Search code examples
cudagpu

How to better encapsulate GPU memory to achieve RAII-like characteristics


I use the GpuMatrix to wrap the gpu memory malloc/free and gpu memory copy, just like this

template <typename T, size_t N, size_t M>
class GpuMatrix {
 public:
  const size_t HeightDim = N;
  const size_t WidthDim = M;
  using DataType = T;

  const size_t ByteSize = HeightDim * WidthDim * sizeof(DataType);

  GpuMatrix() = default;

  ~GpuMatrix() = default;

  bool CopyFromCpuData(const DataType* cpu_data, size_t size) {
    assert(size * sizeof(DataType) == ByteSize);
    CUDA_CHECK(cudaMemcpy(_data, cpu_data, size * sizeof(DataType),
                          cudaMemcpyHostToDevice));
    return true;
  }

  bool CopyToCpuData(DataType* cpu_data, size_t size) {
    assert(size * sizeof(DataType) == ByteSize);
    CUDA_CHECK(cudaMemcpy(cpu_data, _data, size * sizeof(DataType),
                          cudaMemcpyDeviceToHost));
    return true;
  }
  __device__ size_t GetByteSize() { return ByteSize; }

  bool DestroyGpuMemory() {
    CUDA_CHECK(cudaFree(_data));
    return true;
  }

  bool MallocGpuMemory() {
    CUDA_CHECK(cudaMalloc((void**)&_data, ByteSize));
    return true;
  }
  // not saft
  __device__ DataType& at(size_t y, size_t x) {
    return _data[y * WidthDim + x];
  }

 private:
  DataType* _data;
};

but it has some problem, such as the memory can't free memory cannot be automatically released in the destructor function, and the struct must use Value-passing method parameter, because in the kernel function, no variables from the CPU can be used ,such as


template <typename T, size_t N, size_t M, size_t Z>
__global__ void _multiplication_matrix(GpuMatrix<T, N, M> x,
                                       GpuMatrix<T, M, Z> y,
                                       GpuMatrix<T, N, Z> z) {
  int tid_x = blockIdx.x * blockDim.x + threadIdx.x;

so what can i do ?

I want to get a Class which has better wrap for gpu memory


Solution

  • For non-trivially copyable or non-trivially-destructible kernel arguments, kernel launches do not follow standard C++ behavior.

    The programming guide lists the restriction. In your case, the implicit wrapper function for the kernel call copy-constructs a copy of the matrix, and deallocates it. No constructor or destructor is called from device code.

    I would recommend using an existing library for memory management such as Thrust, and use a data view in the kernel which holds the pointers, but does not do memory management.

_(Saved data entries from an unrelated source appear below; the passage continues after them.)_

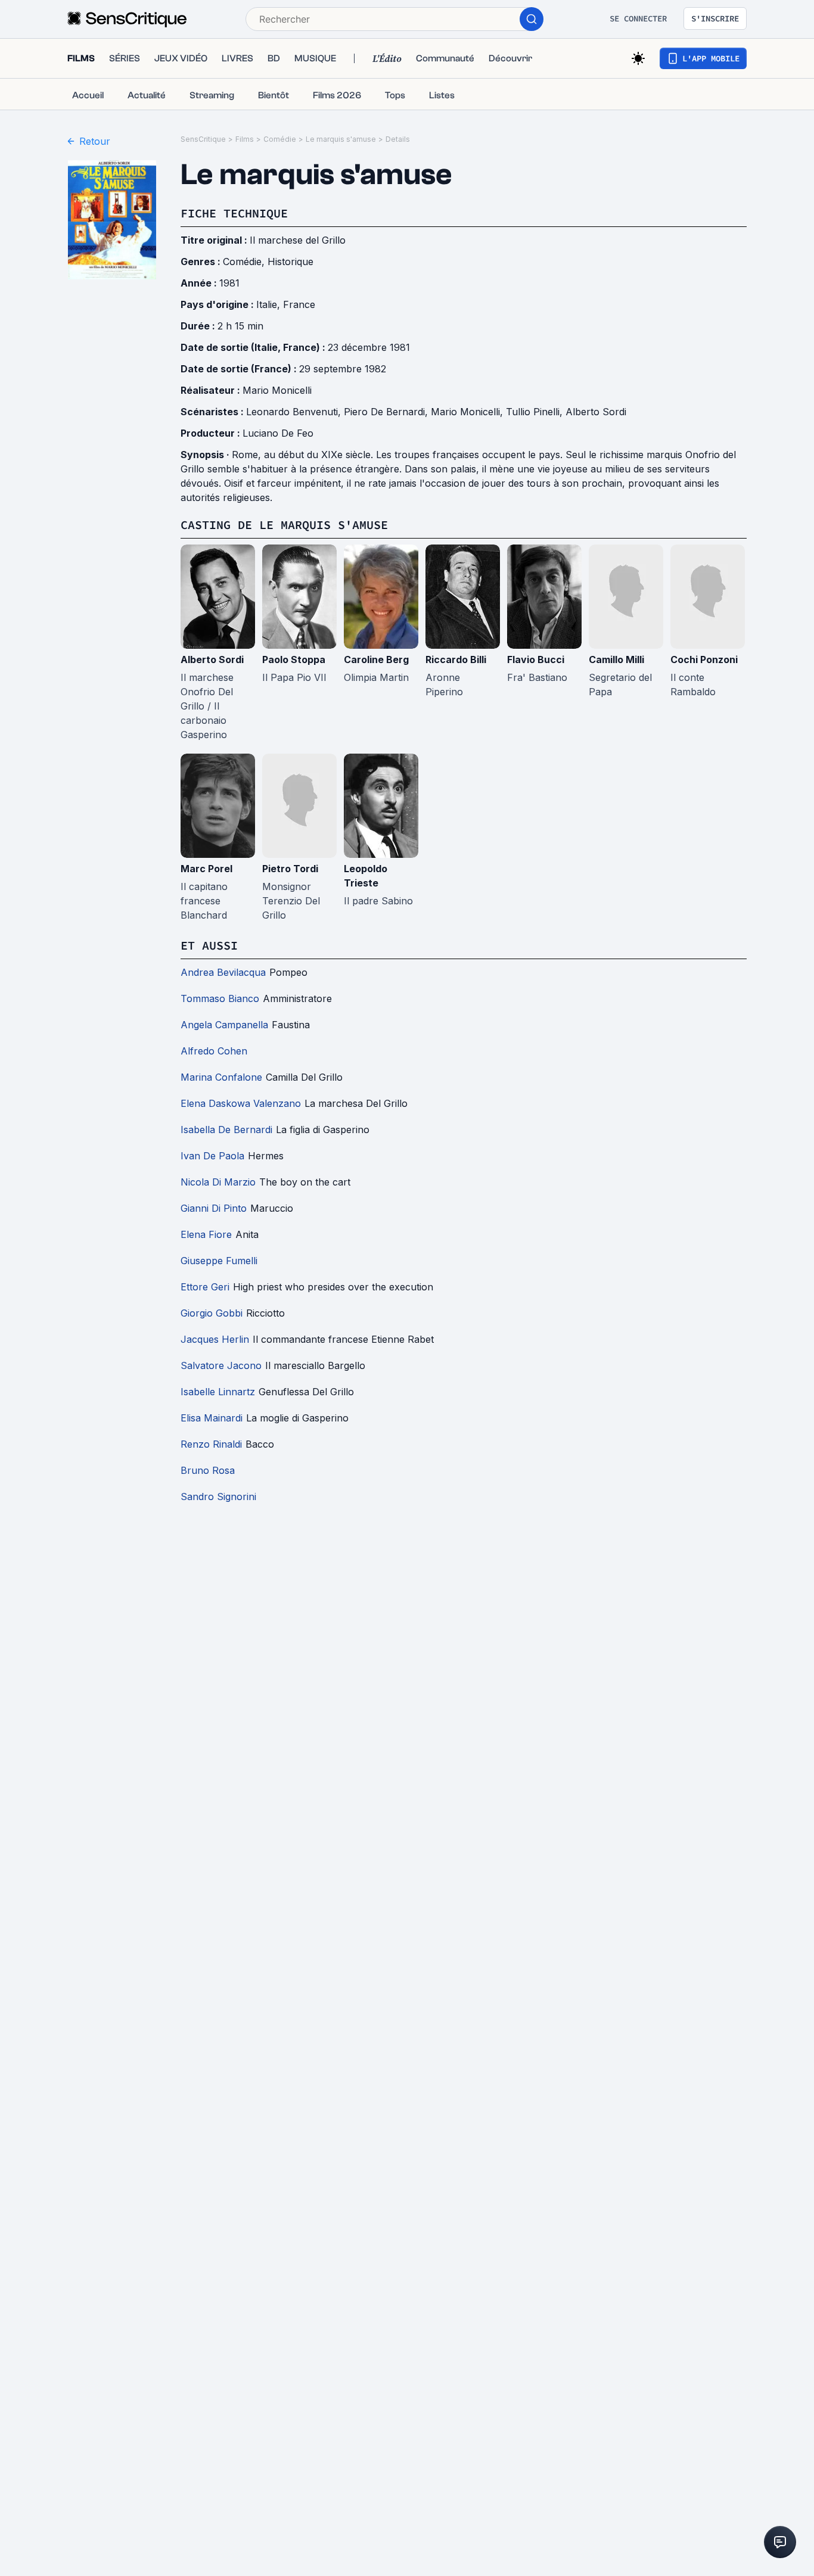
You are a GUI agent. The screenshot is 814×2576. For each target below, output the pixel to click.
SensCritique (203, 139)
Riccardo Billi (455, 659)
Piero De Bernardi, (387, 412)
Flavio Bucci (535, 659)
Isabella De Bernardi (226, 1129)
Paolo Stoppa (293, 659)
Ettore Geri (205, 1287)
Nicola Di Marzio (218, 1182)
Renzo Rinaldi (211, 1444)
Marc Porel (206, 869)
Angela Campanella (224, 1025)
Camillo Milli (616, 659)
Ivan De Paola (212, 1156)
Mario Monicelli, (468, 412)
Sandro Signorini (218, 1496)
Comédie (279, 139)
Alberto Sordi (596, 412)
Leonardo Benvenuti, (295, 412)
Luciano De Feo (278, 433)
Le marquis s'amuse (341, 139)
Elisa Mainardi (212, 1418)
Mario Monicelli (277, 390)
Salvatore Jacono (221, 1365)
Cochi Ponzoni (704, 659)
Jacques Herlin (215, 1339)
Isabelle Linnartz (218, 1392)
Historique (290, 261)
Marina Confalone (221, 1077)
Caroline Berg (376, 659)
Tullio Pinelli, (536, 412)
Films (244, 139)
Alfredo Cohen (214, 1051)
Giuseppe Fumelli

Following code gives an example.

    #include <cstdio>
    #include <thrust/device_vector.h>
    
    struct B{
        thrust::device_vector<int> buffer;
    
        struct View{
            int* buffer;
    
            __device__ 
            int myFunc1(){
    
            }
        };
    
        B(int N) : buffer(N){}
    
        View view(){
            return View{buffer.data().get()};
        }
    
        operator View(){
            return view();
        }
    };
    
    __global__
    void kernel(B::View b){
        b.buffer[0] = 42;
        b.myFunc1();
    }
    
    int main(){
        B b(1000);
        kernel<<<1,1>>>(b.view());
        //kernel<<<1,1>>>(b); //this is also fine, performs implicit conversion to view
        cudaDeviceSynchronize();
    
        int i;
        cudaMemcpy(&i, b.buffer.data().get(), sizeof(int), cudaMemcpyDeviceToHost);
        printf("buffer[0] is %d\n", i); //prints 42
    }